Хемингуэй чуть было опять не вскинулся, но тут Бо сказала, что у него такой вид, будто он спал в канаве. Я тоже это заметил. Хемингуэй был весь грязный, мятый. К брюкам пристали сучки и травинки.
— А я и правда спал под открытым небом, — сказал он.
— Господи, почему?
— Искал настоящий замок Ла Тург. Единственный. Подлинный. Который Гюго описал в «Девяносто третьем годе». Который он скрывал от всех поклонников и мародеров.
— А я думал, это он и есть, — сказал Скотт.
— Естественно, старина, ты так думал, ведь ты же, вроде Марка Твена, не в силах отличить задницу Брет Гарта от жопы Дина Хоуэлса.
Я мучился, когда Хемингуэй отпускал такие словечки при Бо, но она как будто ничего и не расслышала, и я тоже все пропустил мимо ушей.
— Ну, а это какой же замок? — не отступал Скотт. — Незабвенные башни, вековечные стены и подземелья?
— Этот замок ерунда. Забудь про него.
— Хорошо. Забуду. Но где же таинственный замок Ла Тург?

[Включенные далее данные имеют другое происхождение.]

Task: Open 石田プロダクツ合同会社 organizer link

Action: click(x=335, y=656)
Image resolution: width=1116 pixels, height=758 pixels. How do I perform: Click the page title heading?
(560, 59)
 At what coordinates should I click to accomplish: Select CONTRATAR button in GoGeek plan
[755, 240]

Хемингуэй пыхтя натянул ботинки. Он сказал, что у него затекла спина, и Бо нагнулась и завязала ему шнурки.
— Тебе очень хочется на него поглядеть? — спросил Хемингуэй.

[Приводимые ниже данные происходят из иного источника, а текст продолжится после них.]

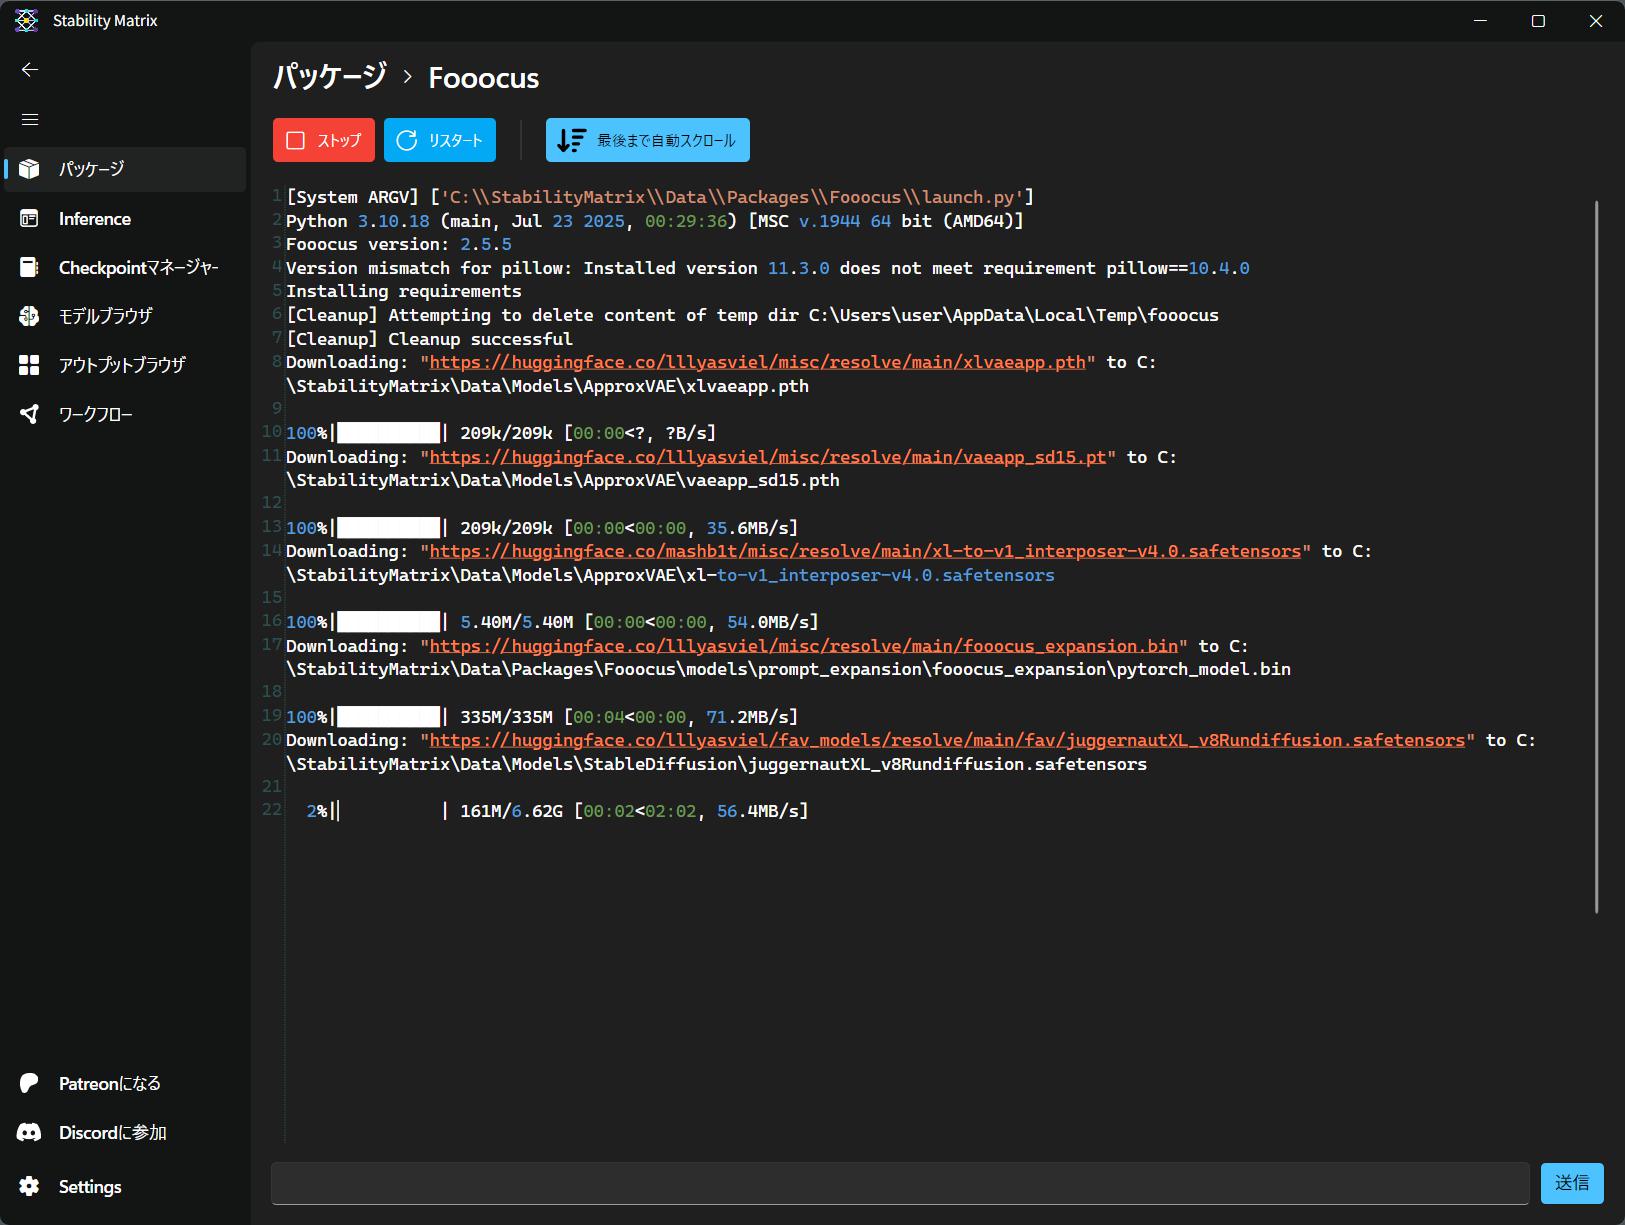Toggle 最後まで自動スクロール auto-scroll

647,140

— Надо же нам где-то затеять литературную ссору, — сказал Скотт.
— Ладно. Тогда поедем туда, посмотрим на него и начнем ссориться.
Мы ушли со двора старинного фужерского замка, те двое впереди, мы с Бо — сзади, и Бо взяла меня под руку и сказала:
— Правда, пусть уж они сами разбираются, Кит, у них ведь все хуже и хуже. Только вот никак не пойму, при чем тут Оноре де Бальзак и Виктор Гюго.
Глава 7
В общем-то сами они о Гюго и Бальзаке почти не говорили.
Лет через десять, когда я стал их лучше понимать, я было счел, что Скотт и Хемингуэй неверно выбрали себе прообразы. Я решил было, что в Скотте очень мало от Бальзака и он куда ближе к стилю проповедей Гюго, чем Хемингуэй. А вот Хемингуэй, казалось бы, ближе к Бальзаку. Его бурное восприятие жизни всегда укладывалось в формулу: «Что есть — то есть», а таким мироощущением проникнута вся «Человеческая комедия».
Но еще позже, потом уже, когда изжила себя их эпоха, я заново оценил этот выбор истоков.